__To do__: Collect from the data below each line with "click".

__Given information__:
──────────
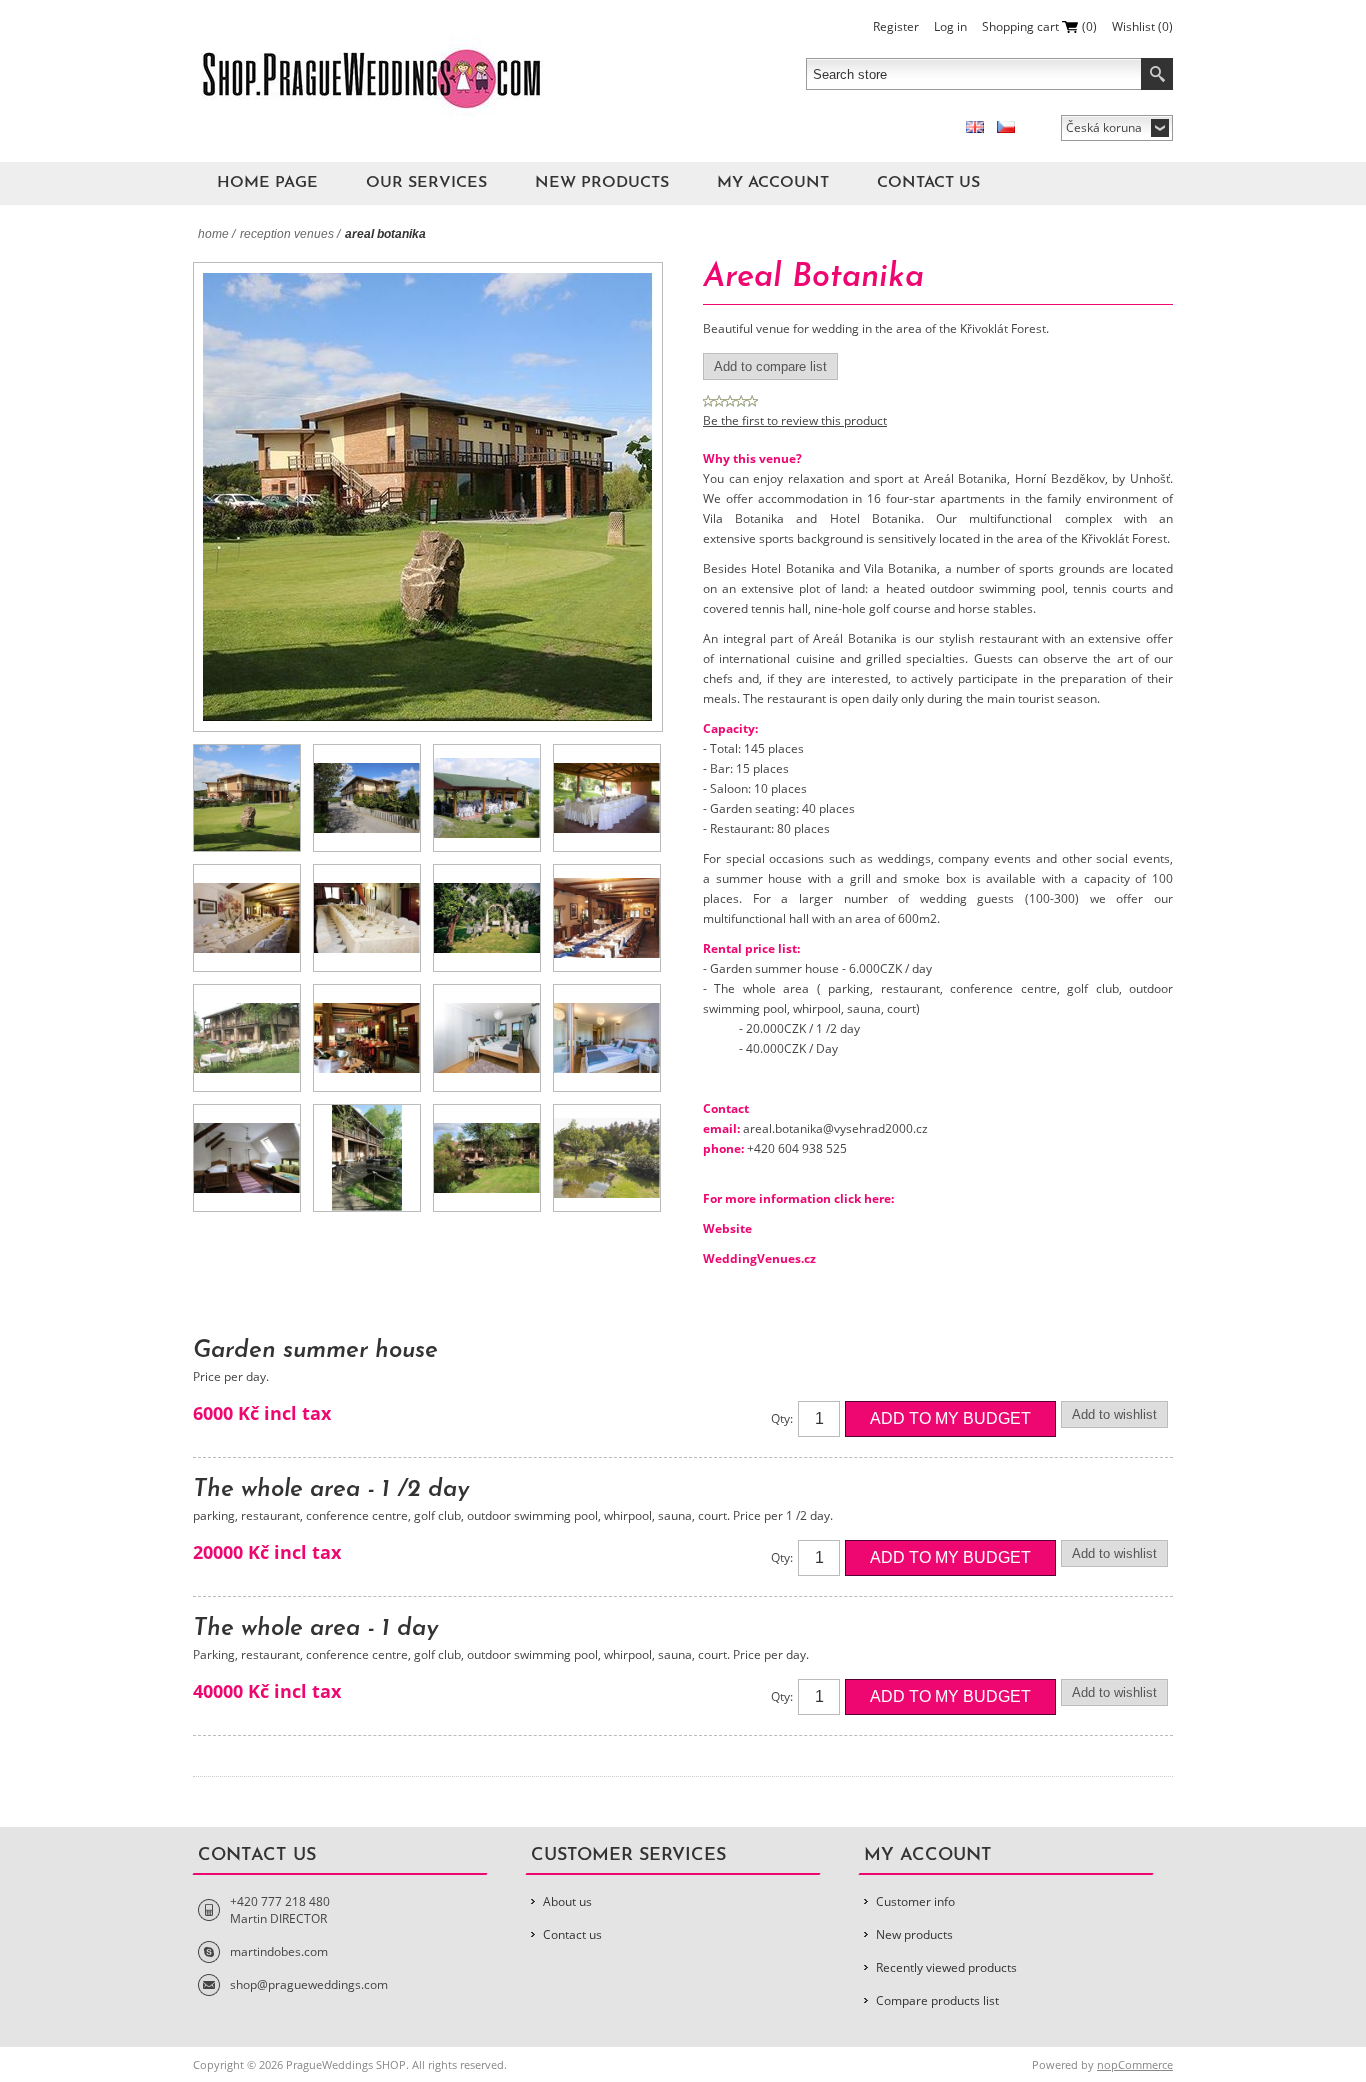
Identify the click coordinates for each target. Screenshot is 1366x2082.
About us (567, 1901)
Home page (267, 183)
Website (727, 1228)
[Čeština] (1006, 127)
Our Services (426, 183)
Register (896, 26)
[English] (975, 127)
──────────
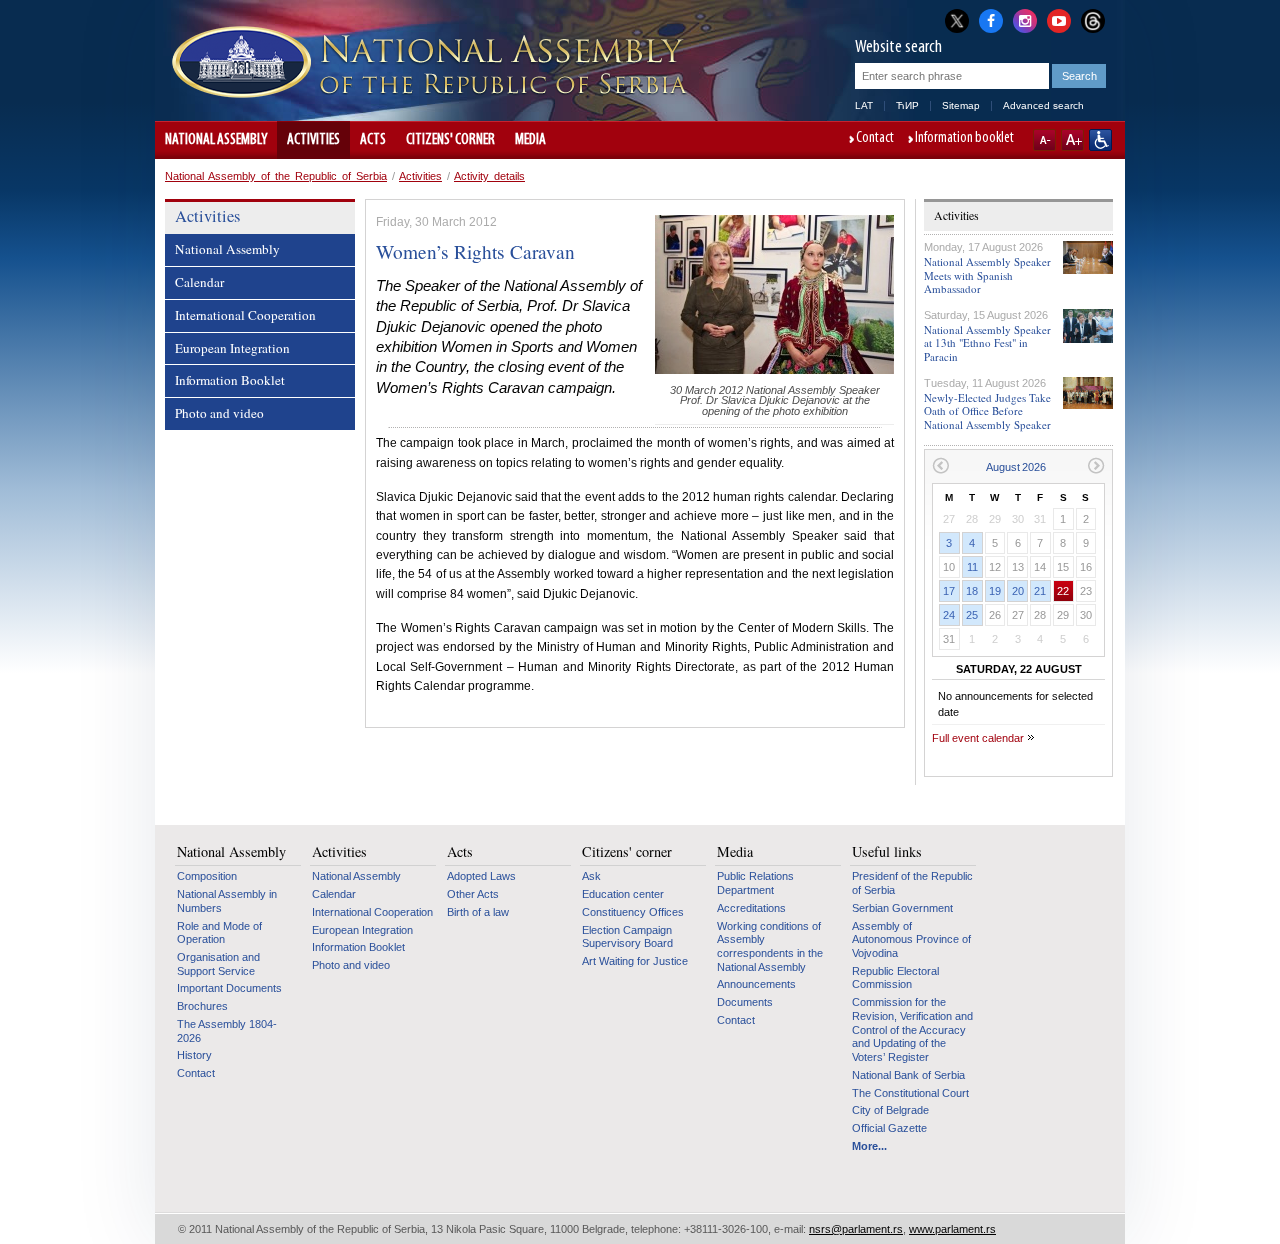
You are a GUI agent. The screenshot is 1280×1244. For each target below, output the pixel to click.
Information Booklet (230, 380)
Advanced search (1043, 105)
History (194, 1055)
──────────
__Output of the exercise__:
Identify the click coordinates for each target. Screenshot is 1366x2082.
You are a GUI agent. The screenshot is 1280×1244. For each target below, output the pixel to click.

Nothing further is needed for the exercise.